Strona:PL Pisma Henryka Sienkiewicza t.4.djvu/251

Ta strona została uwierzytelniona.

— Wiekowy pan. — Tu pokazała kartę.
— Umarł.
— Umarł? A syn?... pan Wiliam?
— Wyjechał.
— A panna Joanna?
— Wyjechała.
Drzwi zamknęły się przed nią. Siadła na progu i zaczęła sobie twarz ocierać. Była znowu w Nowym-Yorku, sama, bez pomocy, bez opieki, bez pieniędzy, na woli Bożej.
Czy tam zostanie? Nigdy! Pójdzie oto do portu, do niemieckich doków podejmować pod nogi kapitanów i prosić, by ją zabrali, a jeśli się zmiłują, to o żebranym chlebie przejdzie Niemcy i wróci do Lipiniec. Tam jej Jaśko. Ona prócz niego nie ma już nikogo na szerokim świecie. Jeśli on jej nie przygarnie, jeśli zapomniał, jeśli odepchnie, to chociaż umrze blizko niego...

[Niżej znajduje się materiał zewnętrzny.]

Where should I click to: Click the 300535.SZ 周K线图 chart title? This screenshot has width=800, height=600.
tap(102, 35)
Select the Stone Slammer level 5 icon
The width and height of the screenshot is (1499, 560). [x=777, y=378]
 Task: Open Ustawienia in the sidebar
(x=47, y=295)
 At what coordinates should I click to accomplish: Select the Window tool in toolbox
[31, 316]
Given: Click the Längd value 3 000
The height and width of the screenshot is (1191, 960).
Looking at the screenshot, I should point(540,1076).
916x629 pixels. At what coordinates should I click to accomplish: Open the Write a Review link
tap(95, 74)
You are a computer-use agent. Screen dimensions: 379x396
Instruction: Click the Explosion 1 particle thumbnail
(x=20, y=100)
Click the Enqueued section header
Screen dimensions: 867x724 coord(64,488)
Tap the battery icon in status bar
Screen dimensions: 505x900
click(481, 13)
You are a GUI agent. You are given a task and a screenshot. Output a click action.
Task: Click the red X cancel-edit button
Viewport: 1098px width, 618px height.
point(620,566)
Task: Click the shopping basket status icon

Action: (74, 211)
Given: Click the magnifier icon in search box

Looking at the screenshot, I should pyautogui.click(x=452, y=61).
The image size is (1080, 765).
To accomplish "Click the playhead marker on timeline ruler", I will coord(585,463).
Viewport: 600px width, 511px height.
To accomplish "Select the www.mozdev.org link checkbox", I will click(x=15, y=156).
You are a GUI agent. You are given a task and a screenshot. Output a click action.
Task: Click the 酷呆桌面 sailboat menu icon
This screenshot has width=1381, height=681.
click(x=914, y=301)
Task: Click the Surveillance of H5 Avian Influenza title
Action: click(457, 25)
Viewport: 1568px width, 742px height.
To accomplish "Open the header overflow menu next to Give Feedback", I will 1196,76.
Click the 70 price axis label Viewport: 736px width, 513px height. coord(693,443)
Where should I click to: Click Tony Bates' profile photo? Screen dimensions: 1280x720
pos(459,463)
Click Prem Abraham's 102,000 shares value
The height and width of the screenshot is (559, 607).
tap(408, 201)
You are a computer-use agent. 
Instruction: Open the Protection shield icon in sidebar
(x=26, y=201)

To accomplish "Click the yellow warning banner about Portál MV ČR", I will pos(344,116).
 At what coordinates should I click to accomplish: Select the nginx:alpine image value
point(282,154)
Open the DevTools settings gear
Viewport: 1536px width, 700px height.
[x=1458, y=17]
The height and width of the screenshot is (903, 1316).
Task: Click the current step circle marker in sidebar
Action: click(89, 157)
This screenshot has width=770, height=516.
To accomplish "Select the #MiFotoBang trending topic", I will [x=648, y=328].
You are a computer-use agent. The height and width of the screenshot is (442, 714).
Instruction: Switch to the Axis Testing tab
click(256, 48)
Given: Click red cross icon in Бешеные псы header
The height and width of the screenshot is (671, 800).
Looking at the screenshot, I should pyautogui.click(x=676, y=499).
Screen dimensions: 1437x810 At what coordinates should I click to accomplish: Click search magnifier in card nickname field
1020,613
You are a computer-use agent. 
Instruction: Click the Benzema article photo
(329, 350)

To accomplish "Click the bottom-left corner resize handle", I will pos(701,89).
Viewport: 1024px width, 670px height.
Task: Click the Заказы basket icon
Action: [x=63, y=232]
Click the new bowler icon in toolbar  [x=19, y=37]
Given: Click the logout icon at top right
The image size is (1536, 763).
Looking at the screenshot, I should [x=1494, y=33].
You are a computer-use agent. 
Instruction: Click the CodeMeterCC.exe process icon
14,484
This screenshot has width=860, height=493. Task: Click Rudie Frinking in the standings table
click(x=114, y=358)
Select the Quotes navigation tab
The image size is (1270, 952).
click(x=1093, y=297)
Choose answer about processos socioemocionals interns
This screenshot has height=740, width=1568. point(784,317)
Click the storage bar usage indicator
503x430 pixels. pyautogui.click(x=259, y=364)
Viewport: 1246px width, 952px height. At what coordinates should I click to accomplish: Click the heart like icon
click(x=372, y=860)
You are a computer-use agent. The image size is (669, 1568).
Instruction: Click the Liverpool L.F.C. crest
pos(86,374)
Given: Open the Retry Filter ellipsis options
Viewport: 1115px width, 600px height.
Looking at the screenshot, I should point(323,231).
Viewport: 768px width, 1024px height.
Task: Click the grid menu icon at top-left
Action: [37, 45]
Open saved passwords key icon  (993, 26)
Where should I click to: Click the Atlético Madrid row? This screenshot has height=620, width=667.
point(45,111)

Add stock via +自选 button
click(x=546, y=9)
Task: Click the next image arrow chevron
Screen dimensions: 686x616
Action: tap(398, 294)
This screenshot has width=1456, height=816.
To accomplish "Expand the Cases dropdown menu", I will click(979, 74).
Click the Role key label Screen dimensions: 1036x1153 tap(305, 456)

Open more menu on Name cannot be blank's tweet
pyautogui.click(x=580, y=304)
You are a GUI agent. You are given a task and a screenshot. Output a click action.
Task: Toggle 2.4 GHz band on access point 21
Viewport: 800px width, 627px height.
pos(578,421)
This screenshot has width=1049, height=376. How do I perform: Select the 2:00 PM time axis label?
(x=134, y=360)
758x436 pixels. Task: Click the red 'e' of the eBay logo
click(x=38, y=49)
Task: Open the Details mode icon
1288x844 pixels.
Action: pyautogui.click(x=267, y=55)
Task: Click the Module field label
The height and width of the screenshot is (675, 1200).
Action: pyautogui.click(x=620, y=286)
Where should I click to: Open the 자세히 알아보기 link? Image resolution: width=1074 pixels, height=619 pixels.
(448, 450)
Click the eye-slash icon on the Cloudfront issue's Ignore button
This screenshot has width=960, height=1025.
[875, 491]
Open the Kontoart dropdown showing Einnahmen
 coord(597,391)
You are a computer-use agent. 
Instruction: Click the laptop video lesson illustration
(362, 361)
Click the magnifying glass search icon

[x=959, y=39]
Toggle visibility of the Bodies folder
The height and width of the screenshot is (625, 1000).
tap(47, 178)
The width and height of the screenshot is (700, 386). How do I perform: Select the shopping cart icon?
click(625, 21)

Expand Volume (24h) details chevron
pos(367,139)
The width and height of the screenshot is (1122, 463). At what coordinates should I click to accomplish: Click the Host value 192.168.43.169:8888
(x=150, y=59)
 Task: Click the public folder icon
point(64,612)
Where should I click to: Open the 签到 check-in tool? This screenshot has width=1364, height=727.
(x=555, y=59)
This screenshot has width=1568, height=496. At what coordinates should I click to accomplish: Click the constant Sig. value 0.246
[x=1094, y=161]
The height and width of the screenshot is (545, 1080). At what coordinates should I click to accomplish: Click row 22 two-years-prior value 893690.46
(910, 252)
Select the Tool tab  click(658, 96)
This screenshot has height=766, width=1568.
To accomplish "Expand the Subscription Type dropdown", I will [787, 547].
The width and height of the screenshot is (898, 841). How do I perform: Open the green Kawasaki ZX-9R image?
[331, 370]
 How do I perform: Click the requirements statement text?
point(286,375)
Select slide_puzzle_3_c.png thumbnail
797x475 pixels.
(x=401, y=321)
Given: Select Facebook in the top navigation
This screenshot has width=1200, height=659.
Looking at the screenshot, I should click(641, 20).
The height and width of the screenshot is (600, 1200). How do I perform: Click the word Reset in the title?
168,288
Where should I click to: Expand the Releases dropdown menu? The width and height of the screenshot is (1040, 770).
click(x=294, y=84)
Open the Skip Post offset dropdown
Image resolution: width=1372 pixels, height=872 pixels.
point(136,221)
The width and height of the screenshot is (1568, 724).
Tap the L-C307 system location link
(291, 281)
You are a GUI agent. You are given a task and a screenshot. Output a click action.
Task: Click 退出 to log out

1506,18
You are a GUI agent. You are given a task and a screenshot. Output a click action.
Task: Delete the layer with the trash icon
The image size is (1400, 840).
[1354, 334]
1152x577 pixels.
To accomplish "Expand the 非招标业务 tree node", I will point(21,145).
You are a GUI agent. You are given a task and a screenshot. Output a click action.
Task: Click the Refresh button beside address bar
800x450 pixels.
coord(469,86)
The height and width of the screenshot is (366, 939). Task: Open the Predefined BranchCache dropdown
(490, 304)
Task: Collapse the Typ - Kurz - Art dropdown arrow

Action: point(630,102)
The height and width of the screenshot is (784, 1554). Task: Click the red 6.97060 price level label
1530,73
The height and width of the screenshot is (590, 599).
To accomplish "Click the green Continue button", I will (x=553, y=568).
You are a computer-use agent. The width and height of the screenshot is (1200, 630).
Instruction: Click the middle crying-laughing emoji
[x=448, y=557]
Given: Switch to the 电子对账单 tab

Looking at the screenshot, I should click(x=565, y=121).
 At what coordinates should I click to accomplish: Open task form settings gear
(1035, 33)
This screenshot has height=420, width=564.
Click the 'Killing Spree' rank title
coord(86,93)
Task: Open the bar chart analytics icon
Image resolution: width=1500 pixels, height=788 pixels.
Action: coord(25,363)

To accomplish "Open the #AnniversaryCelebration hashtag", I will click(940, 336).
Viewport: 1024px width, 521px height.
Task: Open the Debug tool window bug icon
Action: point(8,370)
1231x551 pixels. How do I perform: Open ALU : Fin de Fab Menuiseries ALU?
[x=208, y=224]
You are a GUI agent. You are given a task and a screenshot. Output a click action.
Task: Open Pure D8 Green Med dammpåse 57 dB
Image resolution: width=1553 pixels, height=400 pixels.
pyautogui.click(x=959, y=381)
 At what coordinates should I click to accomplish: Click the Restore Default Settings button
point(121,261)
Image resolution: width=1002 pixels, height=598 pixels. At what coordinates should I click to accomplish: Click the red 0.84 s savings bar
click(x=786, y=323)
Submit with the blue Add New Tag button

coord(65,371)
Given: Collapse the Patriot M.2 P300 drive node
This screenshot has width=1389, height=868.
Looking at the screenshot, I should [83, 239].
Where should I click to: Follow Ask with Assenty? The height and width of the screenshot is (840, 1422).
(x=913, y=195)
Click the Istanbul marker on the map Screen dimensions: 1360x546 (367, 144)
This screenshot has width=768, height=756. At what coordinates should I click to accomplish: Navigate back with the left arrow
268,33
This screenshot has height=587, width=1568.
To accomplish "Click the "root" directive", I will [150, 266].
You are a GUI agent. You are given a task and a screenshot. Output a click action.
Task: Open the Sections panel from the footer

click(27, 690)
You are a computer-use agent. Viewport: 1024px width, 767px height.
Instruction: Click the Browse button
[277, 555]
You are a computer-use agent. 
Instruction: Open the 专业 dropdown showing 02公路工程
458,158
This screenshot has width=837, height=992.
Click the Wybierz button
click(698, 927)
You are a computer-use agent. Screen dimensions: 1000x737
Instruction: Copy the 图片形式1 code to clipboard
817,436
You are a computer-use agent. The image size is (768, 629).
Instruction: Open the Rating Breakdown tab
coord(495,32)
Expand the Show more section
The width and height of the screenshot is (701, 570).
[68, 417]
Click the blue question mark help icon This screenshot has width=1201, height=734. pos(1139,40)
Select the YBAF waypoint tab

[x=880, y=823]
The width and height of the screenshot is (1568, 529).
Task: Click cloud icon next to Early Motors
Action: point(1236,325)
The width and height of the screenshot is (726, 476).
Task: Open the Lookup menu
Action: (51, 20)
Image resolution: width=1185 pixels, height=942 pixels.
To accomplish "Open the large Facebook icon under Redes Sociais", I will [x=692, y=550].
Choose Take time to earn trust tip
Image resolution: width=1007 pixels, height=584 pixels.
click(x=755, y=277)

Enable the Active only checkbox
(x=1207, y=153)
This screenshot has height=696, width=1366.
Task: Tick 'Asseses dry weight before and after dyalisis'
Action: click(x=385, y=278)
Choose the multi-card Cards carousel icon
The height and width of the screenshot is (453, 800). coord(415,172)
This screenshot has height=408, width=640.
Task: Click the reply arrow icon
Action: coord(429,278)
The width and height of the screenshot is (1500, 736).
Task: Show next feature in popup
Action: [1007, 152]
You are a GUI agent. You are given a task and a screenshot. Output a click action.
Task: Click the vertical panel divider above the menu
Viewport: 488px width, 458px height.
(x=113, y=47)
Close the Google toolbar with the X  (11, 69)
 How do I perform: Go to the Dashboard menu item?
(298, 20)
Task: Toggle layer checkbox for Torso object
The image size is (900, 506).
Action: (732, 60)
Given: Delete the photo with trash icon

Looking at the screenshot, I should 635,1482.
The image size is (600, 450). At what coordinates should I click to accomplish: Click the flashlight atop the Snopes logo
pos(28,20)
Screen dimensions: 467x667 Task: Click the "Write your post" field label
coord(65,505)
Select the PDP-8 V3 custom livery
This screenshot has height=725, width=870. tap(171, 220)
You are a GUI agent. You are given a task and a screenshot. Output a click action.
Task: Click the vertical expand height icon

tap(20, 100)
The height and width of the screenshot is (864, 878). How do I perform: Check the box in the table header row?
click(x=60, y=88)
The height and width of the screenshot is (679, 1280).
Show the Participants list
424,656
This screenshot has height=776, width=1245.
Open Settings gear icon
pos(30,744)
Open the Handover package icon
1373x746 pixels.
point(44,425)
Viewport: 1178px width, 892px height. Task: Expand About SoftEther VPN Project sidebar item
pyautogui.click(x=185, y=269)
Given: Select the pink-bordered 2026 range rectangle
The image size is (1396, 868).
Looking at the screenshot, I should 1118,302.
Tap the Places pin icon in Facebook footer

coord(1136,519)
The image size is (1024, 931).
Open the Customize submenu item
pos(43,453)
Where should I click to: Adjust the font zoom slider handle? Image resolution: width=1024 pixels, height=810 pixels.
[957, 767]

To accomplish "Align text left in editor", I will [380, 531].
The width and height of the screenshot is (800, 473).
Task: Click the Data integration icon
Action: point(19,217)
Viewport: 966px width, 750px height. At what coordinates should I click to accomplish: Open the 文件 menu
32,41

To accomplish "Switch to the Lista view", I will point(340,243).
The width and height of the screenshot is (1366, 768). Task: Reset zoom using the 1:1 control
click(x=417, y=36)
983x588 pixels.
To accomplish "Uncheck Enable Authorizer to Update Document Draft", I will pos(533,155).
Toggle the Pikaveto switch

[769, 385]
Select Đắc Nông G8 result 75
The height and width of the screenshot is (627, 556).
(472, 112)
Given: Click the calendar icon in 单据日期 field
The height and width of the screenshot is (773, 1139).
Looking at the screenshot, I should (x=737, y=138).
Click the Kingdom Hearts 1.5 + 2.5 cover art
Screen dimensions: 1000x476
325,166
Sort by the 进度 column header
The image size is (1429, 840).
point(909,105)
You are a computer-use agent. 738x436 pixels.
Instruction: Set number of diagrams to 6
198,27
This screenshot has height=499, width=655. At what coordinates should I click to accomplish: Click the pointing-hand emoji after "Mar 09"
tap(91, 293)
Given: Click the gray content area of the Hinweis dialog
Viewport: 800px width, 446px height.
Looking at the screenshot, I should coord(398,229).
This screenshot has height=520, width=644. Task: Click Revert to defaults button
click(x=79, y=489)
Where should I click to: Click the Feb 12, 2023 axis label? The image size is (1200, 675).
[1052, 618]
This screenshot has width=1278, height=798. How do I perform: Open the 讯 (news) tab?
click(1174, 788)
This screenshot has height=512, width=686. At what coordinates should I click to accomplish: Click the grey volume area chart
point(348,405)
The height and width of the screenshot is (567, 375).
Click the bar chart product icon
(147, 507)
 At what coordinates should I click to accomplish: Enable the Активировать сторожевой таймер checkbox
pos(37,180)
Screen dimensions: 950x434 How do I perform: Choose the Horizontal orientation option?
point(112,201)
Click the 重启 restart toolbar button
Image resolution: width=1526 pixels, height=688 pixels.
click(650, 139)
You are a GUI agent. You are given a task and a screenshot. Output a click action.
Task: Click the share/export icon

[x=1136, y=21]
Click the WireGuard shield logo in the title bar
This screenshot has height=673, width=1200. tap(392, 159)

Poszła do portu i czołgała się u nóg niemieckich kapitanów... Oniby ją zabrali; bo gdyby się tylko trochę odżywiła, byłaby z niej ładna dziewczyna. Oniby radzi, ale cóż? prawa nie pozwalają... zresztą, zgorszenie... Niech więc im da pokój...
Dziewczyna chodziła sypiać na ten sam pomost, na którym raz już spali z ojcem, owej pamiętnej nocy, gdy ją chciał topić. Żywiła się tem, co wyrzucała woda, jako się w Nowym-Yorku z ojcem żywili. Szczęściem lato było... ciepło...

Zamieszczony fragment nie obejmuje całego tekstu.